Scanning Reference
Error handling, performance considerations, and best practices for the Data Scanning API.
Error Handling
Common Error Codes
| HTTP Status | Cause | Solution |
|---|---|---|
400 |
Invalid parameters or content type | Check namespace, verify content type header |
401 |
Invalid/expired API key | Verify authentication |
403 |
Missing Data Scanning permission | Generate key with Data Scanning permission |
404 |
Invalid endpoint | Check URL path (/api/scan or /api/scan-dynamic) |
500 |
Shield processing error | Check Shield logs, retry request |
Error Response Format
Production Error Handling Strategies
Fail Closed (Most Secure)
Block the request if scanning fails:
def protect_data(data, namespace):
try:
response = requests.post(
f"{SHIELD_URL}/api/scan",
headers=HEADERS,
params={"namespace": namespace},
json=data,
timeout=5
)
response.raise_for_status()
return response.json()
except requests.exceptions.RequestException as e:
logger.error(f"Shield scan failed: {e}")
raise ValueError("Data protection service unavailable")
Fail Open (Less Secure)
Allow the request to proceed with logging:
def protect_data(data, namespace):
try:
response = requests.post(
f"{SHIELD_URL}/api/scan",
headers=HEADERS,
params={"namespace": namespace},
json=data,
timeout=5
)
response.raise_for_status()
return response.json()
except requests.exceptions.RequestException as e:
logger.error(f"Shield scan failed, allowing unprotected data: {e}")

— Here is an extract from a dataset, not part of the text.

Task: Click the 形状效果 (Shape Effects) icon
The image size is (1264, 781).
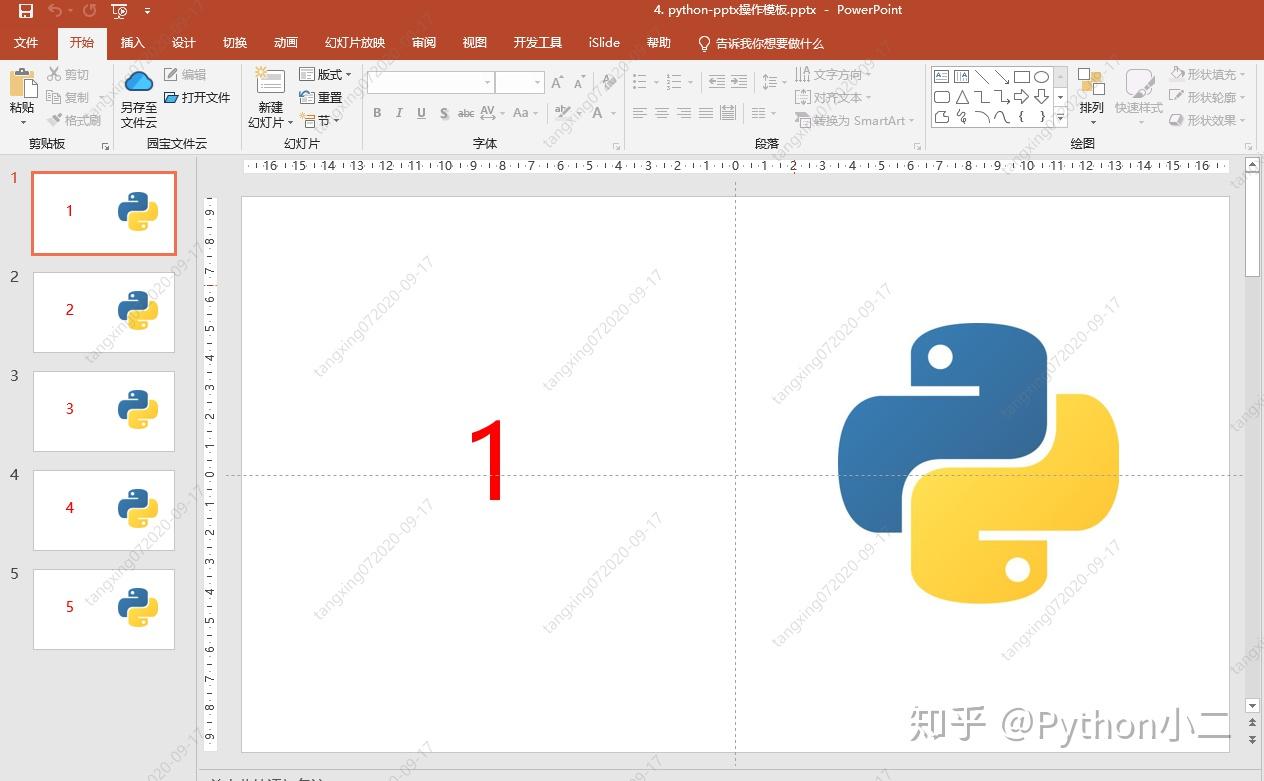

return data # Return original data
Cached Obfuscation
Use cached obfuscation patterns as fallback:
import hashlib
def protect_data_with_fallback(data, namespace):
try:
response = requests.post(
f"{SHIELD_URL}/api/scan",
headers=HEADERS,
params={"namespace": namespace},
json=data,
timeout=5
)
response.raise_for_status()
return response.json()
except requests.exceptions.RequestException as e:
logger.error(f"Shield scan failed, using fallback masking: {e}")
return apply_fallback_masking(data)
def apply_fallback_masking(data):
"""Simple regex-based masking as fallback"""
import re
if isinstance(data, dict):
for key, value in data.items():
if isinstance(value, str):
# Mask SSN-like patterns
value = re.sub(r'\d{3}-\d{2}-\d{4}', '***-**-****', value)
# Mask credit card-like patterns
value = re.sub(r'\d{4}[-\s]?\d{4}[-\s]?\d{4}[-\s]?\d{4}', '****-****-****-****', value)
data[key] = value
return data
Performance Considerations
Optimization Tips
Keep Payloads Small
# Bad: Scanning entire large object
large_object = {
"metadata": {...}, # Non-sensitive
"user": {...}, # Sensitive
"logs": [...] # Non-sensitive
}
protected = scan(large_object)
# Good: Scan only sensitive fields
sensitive_data = {"user": large_object["user"]}
protected_user = scan(sensitive_data)
large_object["user"] = protected_user
Use scan-dynamic for Targeted Scanning
Reuse HTTP Connections
const axios = require('axios');
// Create axios instance with connection pooling
const client = axios.create({
baseURL: BASE_URL,
headers: { 'Authorization': `Bearer ${API_KEY}` },
keepAlive: true
});
function scanData(data, namespace) {
return client.post('/api/scan', data, {
params: { namespace }
});
}
Process Scans Asynchronously
import asyncio
import aiohttp
async def scan_async(session, data, namespace):
async with session.post(
f"{BASE_URL}/api/scan",
params={"namespace": namespace},
json=data
) as response:
return await response.json()
async def scan_batch(data_list):
async with aiohttp.ClientSession(headers=HEADERS) as session:
tasks = [scan_async(session, data, "api") for data in data_list]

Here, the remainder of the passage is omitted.